[SUPPLIED RECORDS Boundary: Start]
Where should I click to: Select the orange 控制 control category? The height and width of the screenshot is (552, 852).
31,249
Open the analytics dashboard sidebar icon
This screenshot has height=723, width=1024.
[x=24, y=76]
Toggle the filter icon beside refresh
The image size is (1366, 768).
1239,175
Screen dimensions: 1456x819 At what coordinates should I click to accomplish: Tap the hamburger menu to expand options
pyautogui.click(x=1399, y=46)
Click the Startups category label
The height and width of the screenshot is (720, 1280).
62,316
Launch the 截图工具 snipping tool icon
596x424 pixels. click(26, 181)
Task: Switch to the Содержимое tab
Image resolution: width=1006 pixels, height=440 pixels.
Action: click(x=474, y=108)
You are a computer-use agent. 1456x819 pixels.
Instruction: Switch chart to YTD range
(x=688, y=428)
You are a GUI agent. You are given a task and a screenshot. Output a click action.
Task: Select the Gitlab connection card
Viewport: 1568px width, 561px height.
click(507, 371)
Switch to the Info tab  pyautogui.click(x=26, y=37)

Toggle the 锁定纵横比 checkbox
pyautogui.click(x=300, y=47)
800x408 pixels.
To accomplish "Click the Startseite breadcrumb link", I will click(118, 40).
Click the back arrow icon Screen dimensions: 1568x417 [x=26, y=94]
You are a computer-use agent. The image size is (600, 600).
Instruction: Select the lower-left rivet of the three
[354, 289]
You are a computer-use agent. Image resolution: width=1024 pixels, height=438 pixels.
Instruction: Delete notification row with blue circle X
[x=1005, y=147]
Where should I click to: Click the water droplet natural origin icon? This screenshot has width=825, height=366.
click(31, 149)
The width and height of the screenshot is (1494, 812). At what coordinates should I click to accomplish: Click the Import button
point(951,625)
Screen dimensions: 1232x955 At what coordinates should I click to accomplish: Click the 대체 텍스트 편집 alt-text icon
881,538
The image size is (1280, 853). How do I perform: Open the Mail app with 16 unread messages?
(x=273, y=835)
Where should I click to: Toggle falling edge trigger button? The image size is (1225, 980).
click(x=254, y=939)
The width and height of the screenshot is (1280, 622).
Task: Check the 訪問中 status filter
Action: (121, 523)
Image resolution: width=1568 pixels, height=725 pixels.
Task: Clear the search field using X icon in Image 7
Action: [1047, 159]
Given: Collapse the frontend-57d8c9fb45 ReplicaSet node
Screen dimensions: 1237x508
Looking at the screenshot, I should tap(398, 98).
[SUPPLIED RECORDS Boundary: End]
§ WORK REQUIRED: When you copy the material, keep every line exactly as it stands.

§ ANSWER SPACE:
Where should I click to: Select the orange 控制 control category? The height and width of the screenshot is (552, 852).
31,249
Open the analytics dashboard sidebar icon
This screenshot has height=723, width=1024.
[x=24, y=76]
Toggle the filter icon beside refresh
The image size is (1366, 768).
1239,175
Screen dimensions: 1456x819 At what coordinates should I click to accomplish: Tap the hamburger menu to expand options
pyautogui.click(x=1399, y=46)
Click the Startups category label
The height and width of the screenshot is (720, 1280).
62,316
Launch the 截图工具 snipping tool icon
596x424 pixels. click(26, 181)
Task: Switch to the Содержимое tab
Image resolution: width=1006 pixels, height=440 pixels.
Action: click(x=474, y=108)
You are a computer-use agent. 1456x819 pixels.
Instruction: Switch chart to YTD range
(x=688, y=428)
You are a GUI agent. You are given a task and a screenshot. Output a click action.
Task: Select the Gitlab connection card
Viewport: 1568px width, 561px height.
click(507, 371)
Switch to the Info tab  pyautogui.click(x=26, y=37)

Toggle the 锁定纵横比 checkbox
pyautogui.click(x=300, y=47)
800x408 pixels.
To accomplish "Click the Startseite breadcrumb link", I will click(118, 40).
Click the back arrow icon Screen dimensions: 1568x417 [x=26, y=94]
You are a computer-use agent. The image size is (600, 600).
Instruction: Select the lower-left rivet of the three
[354, 289]
You are a computer-use agent. Image resolution: width=1024 pixels, height=438 pixels.
Instruction: Delete notification row with blue circle X
[x=1005, y=147]
Where should I click to: Click the water droplet natural origin icon? This screenshot has width=825, height=366.
click(31, 149)
The width and height of the screenshot is (1494, 812). At what coordinates should I click to accomplish: Click the Import button
point(951,625)
Screen dimensions: 1232x955 At what coordinates should I click to accomplish: Click the 대체 텍스트 편집 alt-text icon
881,538
The image size is (1280, 853). How do I perform: Open the Mail app with 16 unread messages?
(x=273, y=835)
Where should I click to: Toggle falling edge trigger button? The image size is (1225, 980).
click(x=254, y=939)
The width and height of the screenshot is (1280, 622).
Task: Check the 訪問中 status filter
Action: (121, 523)
Image resolution: width=1568 pixels, height=725 pixels.
Task: Clear the search field using X icon in Image 7
Action: [1047, 159]
Given: Collapse the frontend-57d8c9fb45 ReplicaSet node
Screen dimensions: 1237x508
Looking at the screenshot, I should tap(398, 98).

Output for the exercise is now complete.